[SET EXERCISE]:
Please answer these questions using the text on grassroots campaigning below:
1. What was the profession of the Democrat who beat Roy Moore?
2. What is going door-to-door in an area of residences that share a polling place called?
3. Besides being nagged into voting, what are supporters offered on election day?

[PROVIDED TEXT]:
+-------+

And it was a miracle. Whites and blacks working together for the same candidate! And the outcome was a miracle too. The Democrat — a quiet, unflashy district attorney — beat, Roy Moore, a Ruby-Red Republican in a Ruby-Red State.
Ironically this great victory was achieved through an old political practice: grassroots campaigning. Until the Jones' campaign, it had been virtually abandoned for forty years by the Democrats— even suppressed by the party's higher-ups who instead favored campaigns based on huge spending on TV ads.
For reasons I'll discuss in a moment, grassroots campaigning is what a political campaign should be. Unlike the sales pitch approach of a TV ad campaign, which solely depends on well-connected individuals raising big chunks of money and paid professionals creating ads, grassroots campaigning depends almost entirely on hard working volunteers going door-to-door. It's called "walking a precinct", i.e. a precinct commonly being an area of residences that share a polling place.
The precinct walker goes door-to-door identifying which voters are supporters so that these voters — every last one of them — can be targeted on election day in "get out the vote". Each of these voters will be nagged into voting, offered rides and babysitting.
Election day is harvest time. From the blocks you walked will come your victory. Never have I run a campaign or worked in one that door-to-door campaigning didn't win all the precincts walked. By contrast, we would lose an adjacent but unwalked precinct demographically identical to one we had walked and won. Precinct walking made the diference!
In Alabama the GOP outnumbered the Democrats statewide and also in a large number of precincts. Yet, against the odds, the Democrat walked the precincts and won.
Some commentators think the election turned on allegations Moore had messed with teenage girls. That is not an adequate explanation. After all, Donald Trump confessed on audio tape to grabbing women's genitals whenever he wanted to and apparently didn't lose one voter nationally after the tape of his boasting was made public.
That said, undoubtedly Moore's and Trump's transgressions lost Moore some should-be-GOP voters who just sat it out, far more Republicans staying home than usual in a special election. Normally it's the Democratic voters who don't show up for special elections. Alabama could thus have turned out quite differently. But even though some disheartened Republicans sat home, it was the surprisingly strong Democratic turnout that pushed Jones ahead.
And how do you get a good turnout of your voters in a normally no-show special election? I just keep saying it: with grassroots campaigning! With going door-to-door on behalf of a candidate. That visit to a voter's door is the most powerful of all weapons in politics.
Voters marvel that someone has come to their door. A real live human being cared enough about this candidate to walk the walk! That has great clout with a public that is sick and tired of paid TV ads, junk mail, and robocalls. Do you know anybody who actually watches political commercials? Doesn't everyone have a remote and know about "fast forward"?

+-------+

Material for locating described items

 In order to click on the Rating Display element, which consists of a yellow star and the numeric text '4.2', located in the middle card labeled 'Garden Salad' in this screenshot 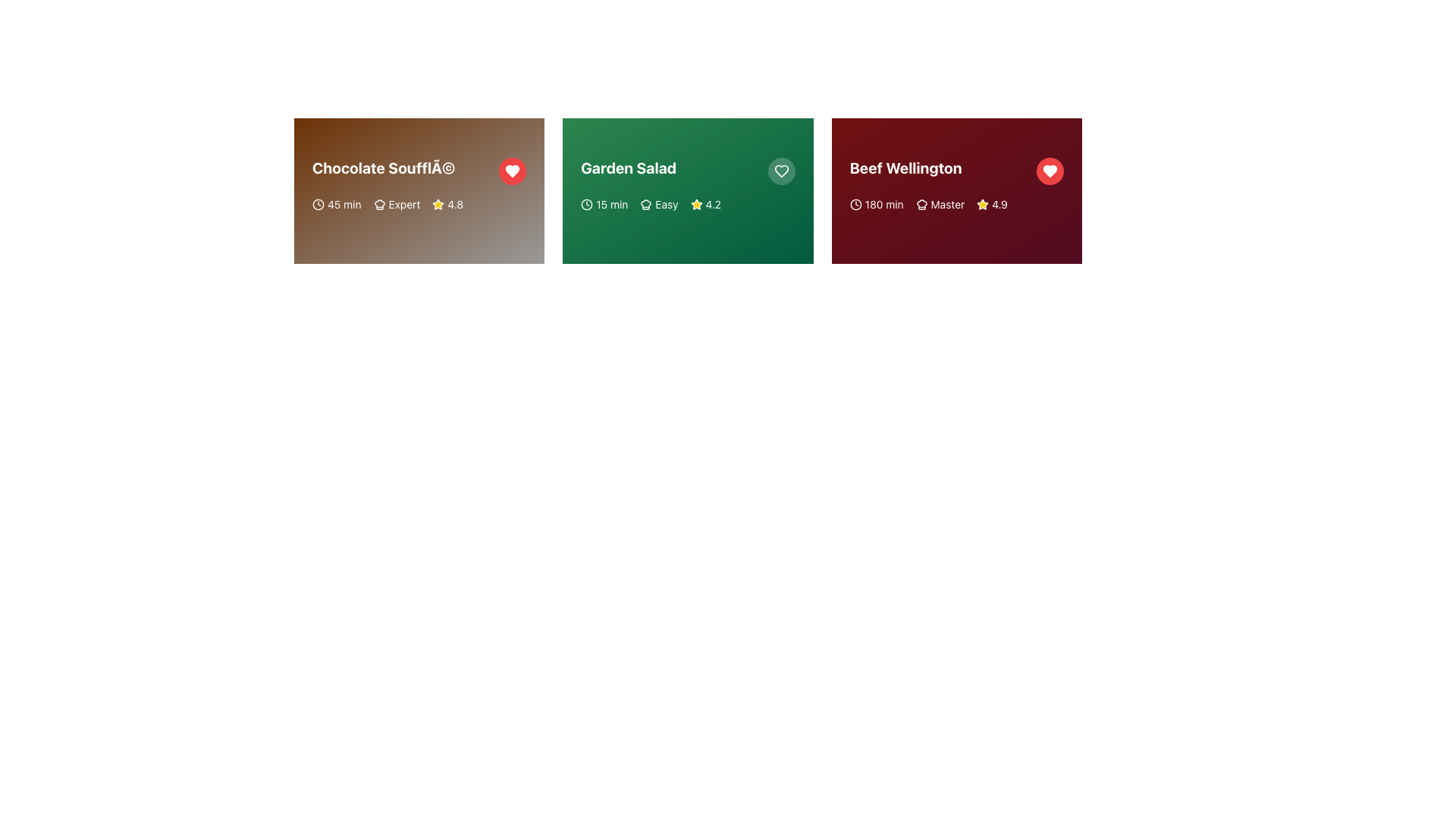, I will do `click(704, 205)`.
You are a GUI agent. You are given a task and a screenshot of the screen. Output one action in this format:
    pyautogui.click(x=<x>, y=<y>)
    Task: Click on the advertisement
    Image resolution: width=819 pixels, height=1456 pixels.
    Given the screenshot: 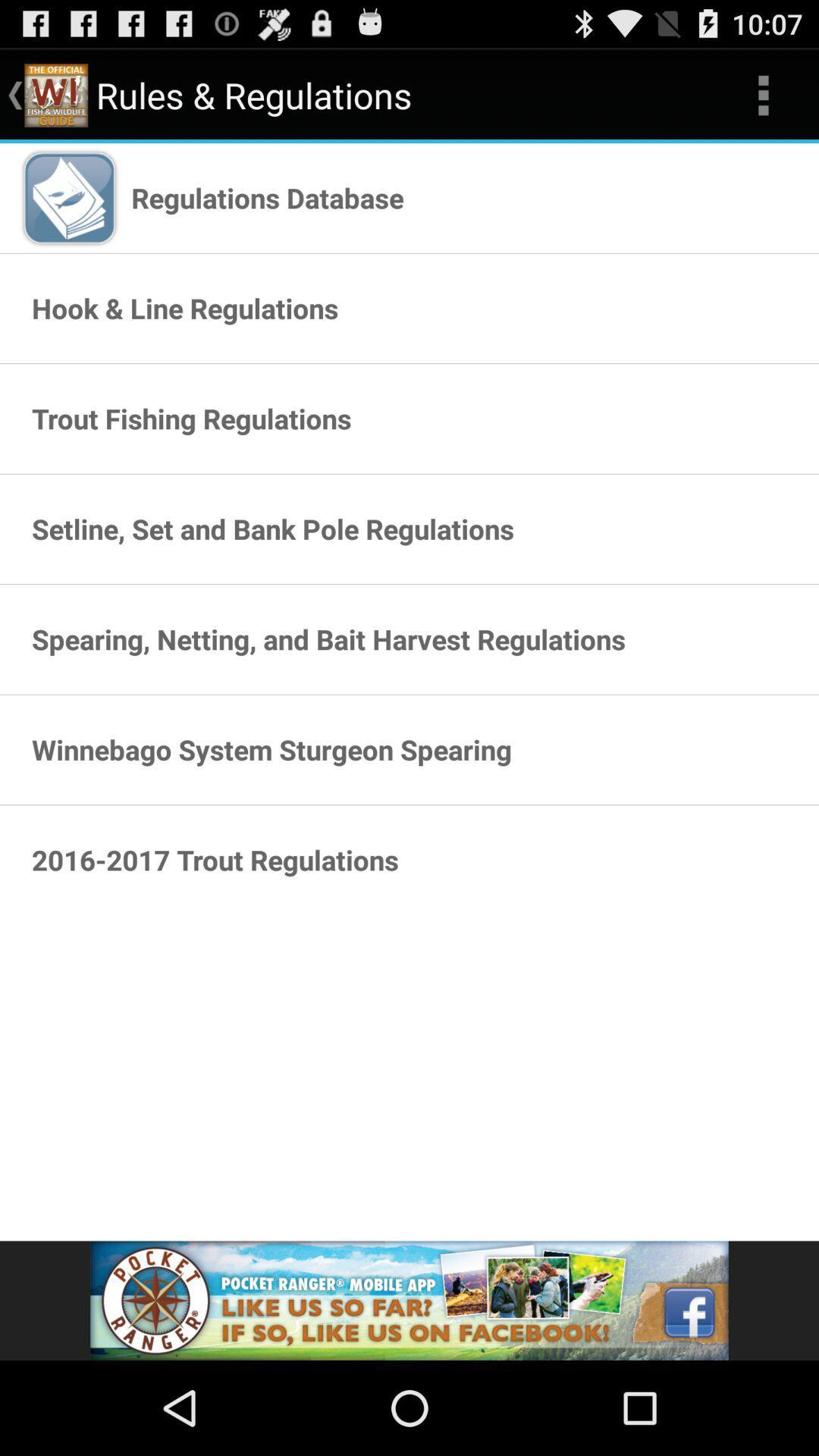 What is the action you would take?
    pyautogui.click(x=410, y=1300)
    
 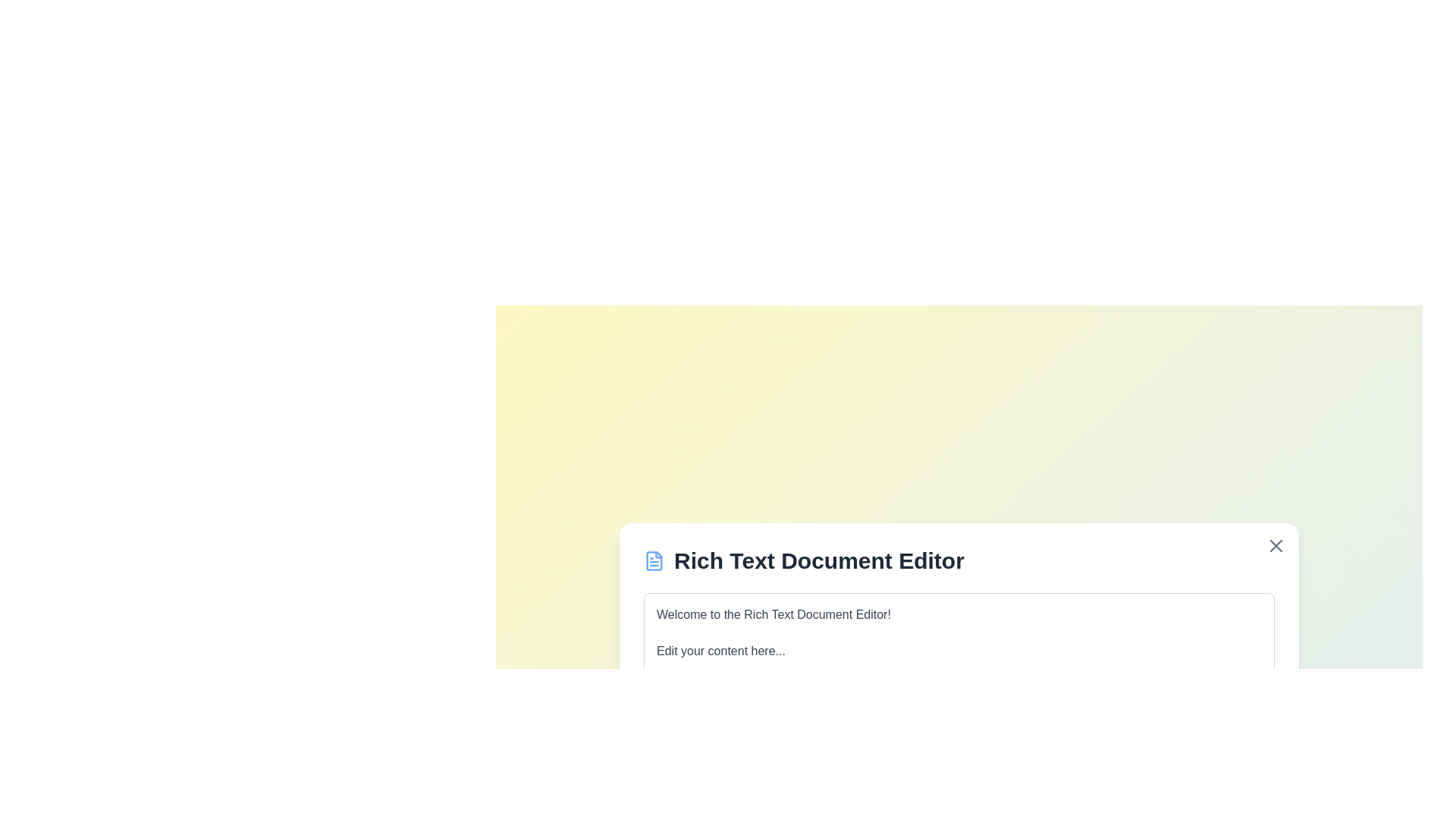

+-------+

[ANSWER FOR THIS EXERCISE]:
1. He was a district attorney.
2. It is called "walking a precinct."
3. They are offered rides and babysitting.